The Student News Site of Quinnipiac University

The Quinnipiac Chronicle

The Student News Site of Quinnipiac University

The Quinnipiac Chronicle

The Student News Site of Quinnipiac University

The Quinnipiac Chronicle

A case for an airport shuttle


As a student from California, there are few things I love more than being on campus here in Hamden. While it may not always be the case when we are being barraged by snow and rain, the breathtaking scenery of Quinnipiac and mellow nature of Hamden is what brought me here in the first place, and the amazing friends I have made in my short time here is what has kept me around.

While coming to school here has been a blessing and a drastic change of pace from the high-paced life of Los Angeles, the lack of school transportation makes getting onto campus a near impossibility. With the school housing a diverse population from all over not only the country but the world, an airport shuttle is necessary to help make our lives slightly less complicated.

Coming from out of state, I am already burdened with the responsibility of my flight costs. While it is a required cost that my family and I have no issue paying, my flights home average a minimum of $400, which is a very expensive cost to consistently pay. Yet, the university makes it even more difficult for students who need to fly home with the process of getting to the airport.

A majority of flights depart from either Bradley Airport in Hartford or John F. Kennedy in New York City, yet there is no airport shuttle offered. However, the university offers a ferry shuttle for Long Island students, and a train shuttle to New Haven for others.

Without help to arrange travel, out-of-state students are left with the additional burden of figuring out a mode of transportation to the airport, as well as paying the additional cost of an Uber or taxi to get to campus.

Without surge rates included, an Uber to Bradley costs at least $75 one way, and a one way Uber to JFK comes in at $150+. That adds up to upwards of $150 to $300 just to get to and from campus. Despite Uber now being conditionally allowed on campus, Public Safety is inclined to send your Uber driver away, causing the student to not only pay a cancellation fee for the ride, but scramble for a last minute mode of transportation or risk missing their flight, a scenario which I experienced on three separate occasions last year as a freshman while Uber was still banned. Even with the rules now permitting Uber on main campus, this is still an experience several students have gone through this year even with the new regulations in place.
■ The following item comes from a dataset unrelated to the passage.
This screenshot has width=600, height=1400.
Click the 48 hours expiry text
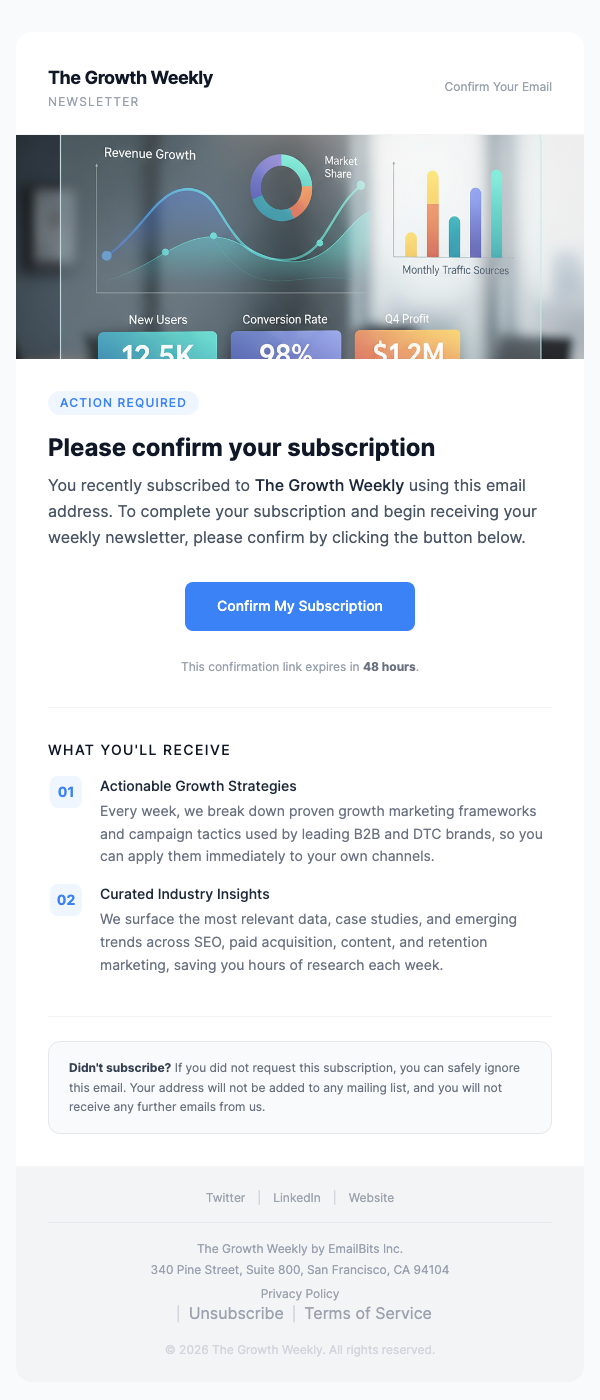pyautogui.click(x=389, y=667)
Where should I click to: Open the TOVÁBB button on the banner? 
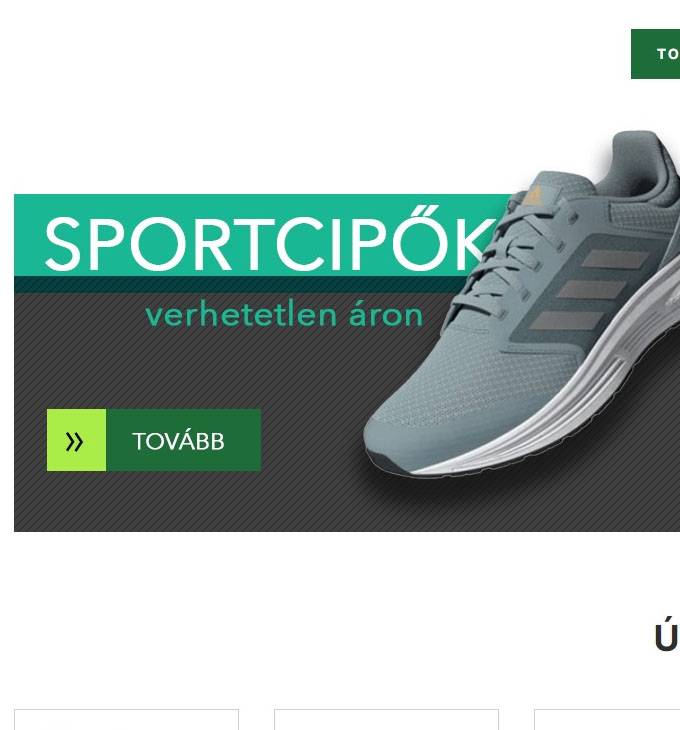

While some students, myself included, ship their car back east to have on campus, the cost of parking my car overnight at the airport is also excessive. When I went home for Thanksgiving break, it cost $80 to leave my car in Hartford for the week, and it cost over $140 to leave my car by JFK for spring break. Add in the cost of gas used, as well as the money spent on tolls, and you are almost better off taking an Uber despite being able to drive yourself.

Meanwhile, if the school offered a shuttle from campus to or from any airport, I know myself and all of my out-of-state friends would plan their flights around being picked up or dropped off by that shuttle. So long as the school gives far enough advance, they may only need to offer one shuttle, as everyone would work their itinerary around its departure.

The shuttle doesn’t even need to be a complimentary service, as many students would be happy to pay a minor fee for the shuttle since there is no chance it dwarfs the triple digit sums that we would have to pay otherwise. While the shuttle is also a convenience for those flying, it can also represent an opportunity for students who live near airports to get home.

With many students living close to Hartford, or with Hartford being a halfway point for many Massachusetts residents, several of those students may opt to take the shuttle as well, as it is a more convenient way to meet up with their parents and return home. So while the shuttle would be a great help to students who fly home, there is a distinct appeal that would make the shuttle a useful resource to the entire student body.

With flights already being critically expensive, extra stress and costs shouldn’t come into play. It is due to this increased burden on traveling students that Quinnipiac should add the aiport shuttle, not only to eliminate hundreds of dollars in unneeded expenses, but to help the students who fly in feel more welcome and at home here at Quinnipiac.